INSTRUCTIONS TO FOLLOW: Rewrite all of the data below, replacing each "icon" with "button" and leaving everything else unchanged. Leave the pictures out of your version.

Rows showing where targets appear:
┄┄┄┄┄┄┄┄┄┄

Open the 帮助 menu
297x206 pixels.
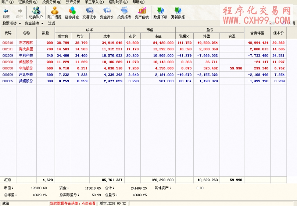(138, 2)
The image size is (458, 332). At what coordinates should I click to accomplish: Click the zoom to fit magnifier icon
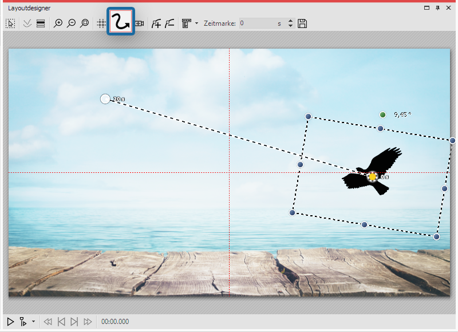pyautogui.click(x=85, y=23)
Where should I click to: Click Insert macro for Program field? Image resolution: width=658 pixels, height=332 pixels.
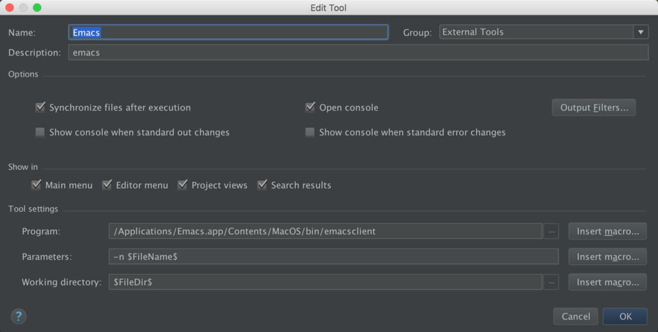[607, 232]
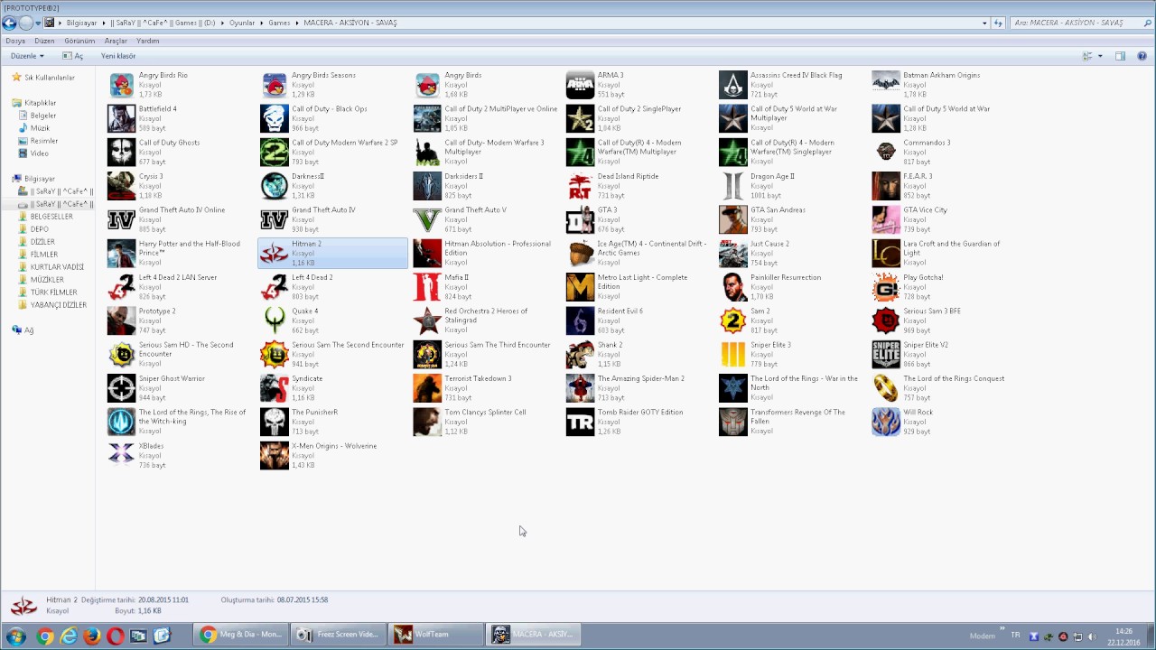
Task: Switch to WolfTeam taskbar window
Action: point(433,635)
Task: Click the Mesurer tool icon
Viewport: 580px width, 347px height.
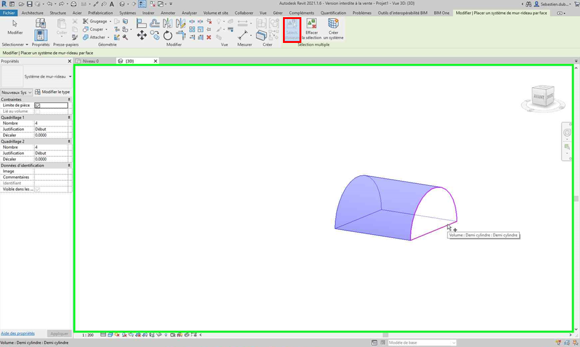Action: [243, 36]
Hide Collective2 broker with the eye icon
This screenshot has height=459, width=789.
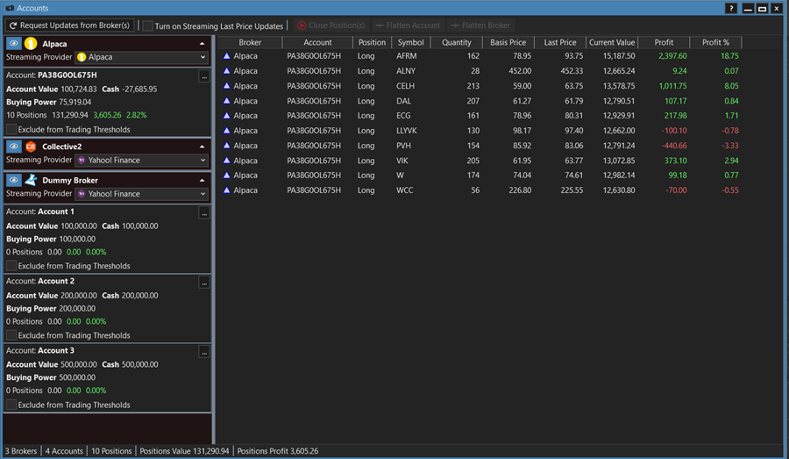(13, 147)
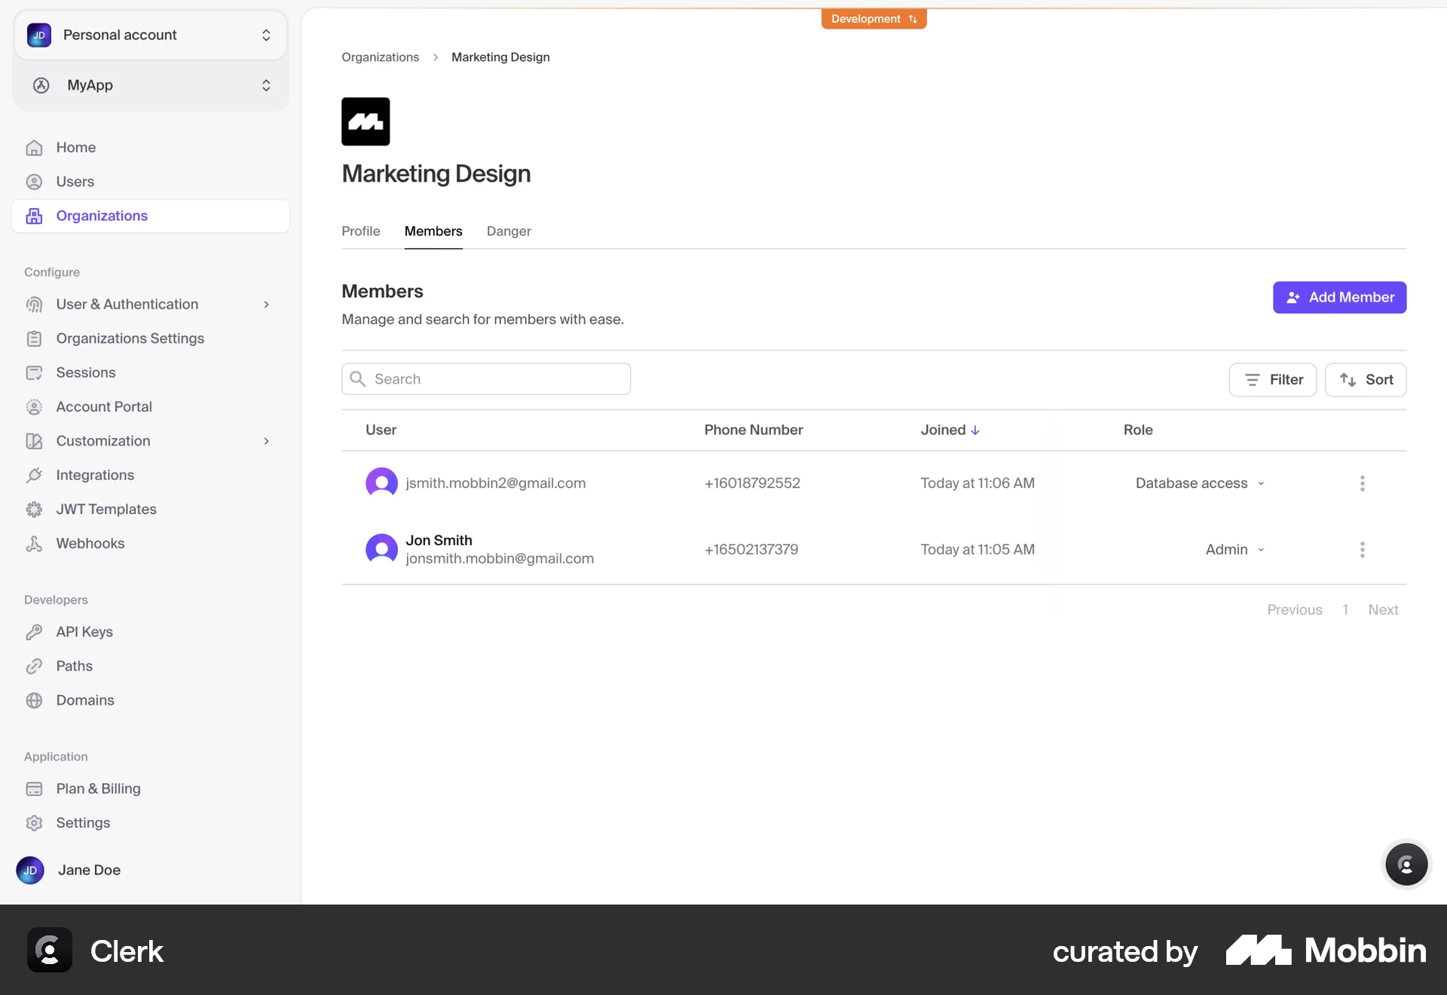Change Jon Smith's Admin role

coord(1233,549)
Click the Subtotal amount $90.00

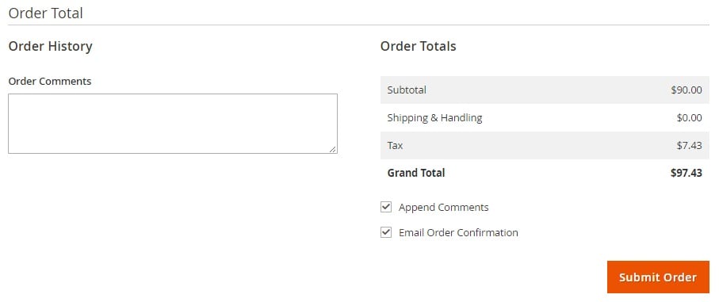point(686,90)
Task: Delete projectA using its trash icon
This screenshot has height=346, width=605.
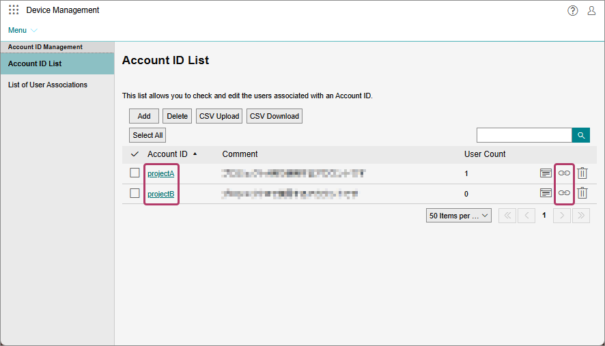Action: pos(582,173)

┄┄┄┄┄┄┄┄┄┄

WRITTEN RESPONSE:
Open the 帮助 menu
297x206 pixels.
(138, 2)
The image size is (458, 332). At what coordinates should I click to accomplish: Click the zoom to fit magnifier button
pyautogui.click(x=85, y=23)
Where should I click to: Click Insert macro for Program field? Image resolution: width=658 pixels, height=332 pixels.
[607, 232]
Task: Switch to WolfTeam taskbar window
Action: point(433,635)
Task: Click the Mesurer tool button
Viewport: 580px width, 347px height.
Action: [243, 36]
Hide Collective2 broker with the eye button
This screenshot has height=459, width=789.
(13, 147)
Change Jon Smith's Admin role

coord(1233,549)
Click the Subtotal amount $90.00

point(686,90)
Task: Delete projectA using its trash button
This screenshot has height=346, width=605.
Action: pos(582,173)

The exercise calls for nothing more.